Remembering 2008 to 2010

There is a remarkable propensity to forget what happened in the crisis of 2008 onwards.  This is especially dangerous in the current period, because lessons from that period are vital in understanding the current threat to jobs, pay and living standards.

The persistent claims that ‘the Tories are implementing Corbyn’s policies’, or ‘the Tories have abandoned austerity’ are especially dangerous because they disarm the labour movement in face of the offensive to restore profits that has already begun.

The fall in profits in the UK began in 2007, leading to full-blown recession in 2008.  The initial policy response was to bail out banks and big businesses in 2008 to 2009.  Only as the economy stopped contracting was a vicious austerity programme introduced in 2010. 

When the Chancellor announced £330 billion in bail-out measures in March this year he was simply repeating that sequence.  The austerity is in the pipeline.

But history will not simply repeat itself, for two reasons. It was extremely difficult for businesses to impose big real terms cuts in pay from 2008 onwards because unemployment did not rise sharply and inflation remained low.  Achieving cuts in nominal pay (before inflation) under those circumstances is extremely difficult for businesses.  Instead, they relied on the government cutting real wages in the public sector from 2010 onwards in order to lower them across the economy, but with only limited success.
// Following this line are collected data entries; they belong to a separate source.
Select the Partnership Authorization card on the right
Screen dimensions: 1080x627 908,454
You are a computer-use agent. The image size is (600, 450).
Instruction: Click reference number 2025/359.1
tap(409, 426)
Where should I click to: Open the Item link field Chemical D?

Now, the downturn is much more severe and the government is attempting to ensure that businesses can take full advantage of the crisis.  The depth of this crisis is shown in the chart below, in latest data from the Office for National Statistics (ONS) on average hours worked, which compares US and UK average hours worked versus the same periods in the previous 12 months.

Chart 1. UK and US Average Weekly Hours Worked to May 2020, per Employee

In the UK, average hours worked in April were 25.4.  This compares to 32.2 hours in April 2019, a fall of almost 27% per cent.  As labour is the most important factor in production, it is impossible for a fall of this size not to produce an extremely large fall in output.
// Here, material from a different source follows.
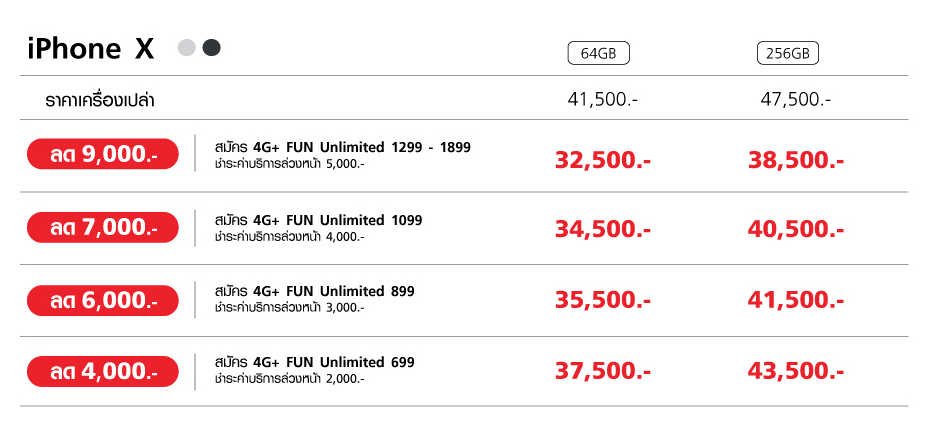Select the 38,500.- price for 256GB
This screenshot has width=936, height=431.
coord(796,160)
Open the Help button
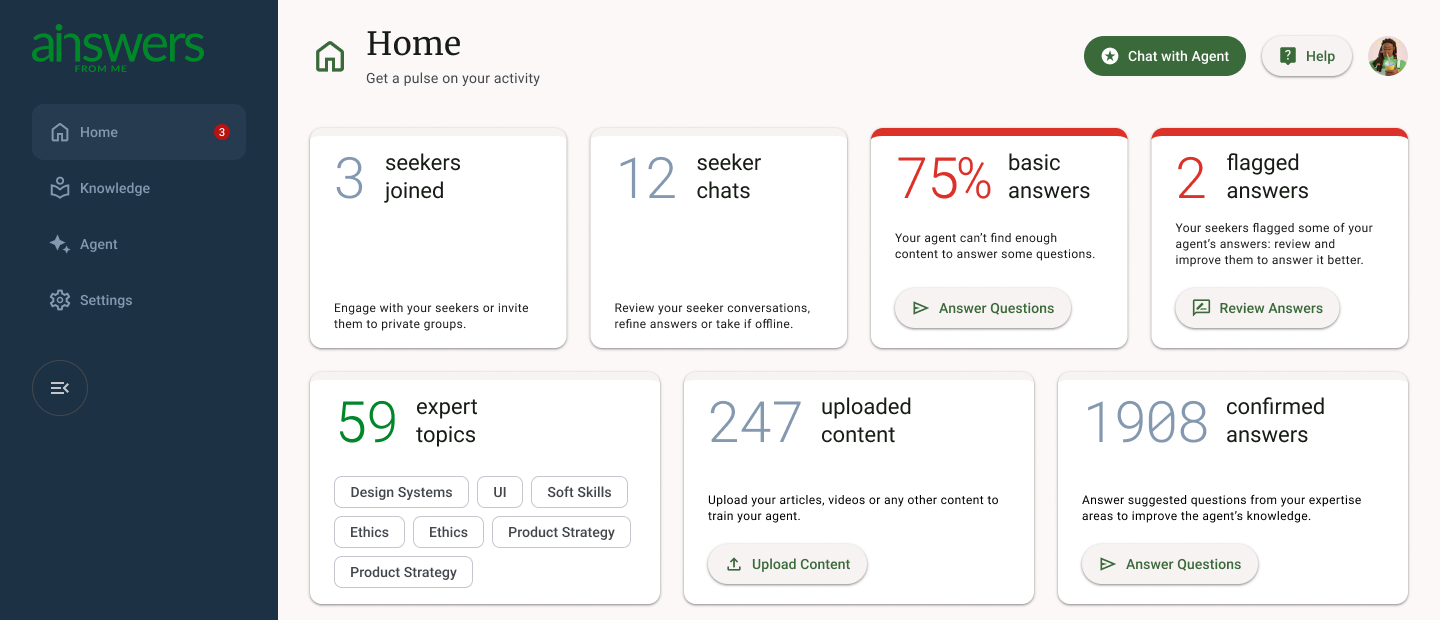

This is in sharp contrast to the crisis of 2008 onwards, shown in Chart 2 below.  Average weekly hours also peaked at 32.2 hours in February 2008.  The low-point was 31.3 hours in April-May 2011, a much more modest decline of 2.9%.
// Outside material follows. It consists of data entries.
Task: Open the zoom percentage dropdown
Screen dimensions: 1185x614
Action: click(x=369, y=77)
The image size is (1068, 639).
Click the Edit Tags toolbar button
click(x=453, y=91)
Chart 2. UK Average Weekly Hours Worked in 2008 to 2012

On this measure, of average weekly hours lost per employee, the current crisis is qualitatively worse than in the recession of 2008 onwards. 

The alternative

The ‘Plan for Jobs’ approach will fail because, as in 2008 to 2010 the policy relies on subsidies to the private sector to revive the economy even though it is unwilling or unable to rehire and invest.  On both occasions, pro-business governments refused to do what was necessary to revive the economy because this would interfere with the workings of the private sector. 

So, (necessary) schools rebuilding programmes are permissible because they do not involve state ownership of the means of production.  The state taking control of failing railways, or investing in new renewable energy production are both ruled out. This is because the state then would then become a bigger economic agent, preventing the direct accumulation of profits in some sectors.  This would be to overturn the entire policy of the last 40 years, which has been to allow the private sector ever greater ownership of the means of production through privatisation and outsourcing.

One obvious response to the jobs crisis is to share the work available and demand a 4-day week.  This has already been raised by MPs, led by the Labour left, and could be taken up by trade unions.  But it is imperative that this demand is raised in conjunction with the simultaneous demand for no loss of pay.  Otherwise, there is simply the danger of facilitating the threats from BA and Ryanair, who have imposed huge pay cuts under the guise of job-sharing.

But it should be clear that huge attacks on the working class are coming. In fact they have already begun.  The labour movement needs to resist these otherwise it will suffer very heavy blows.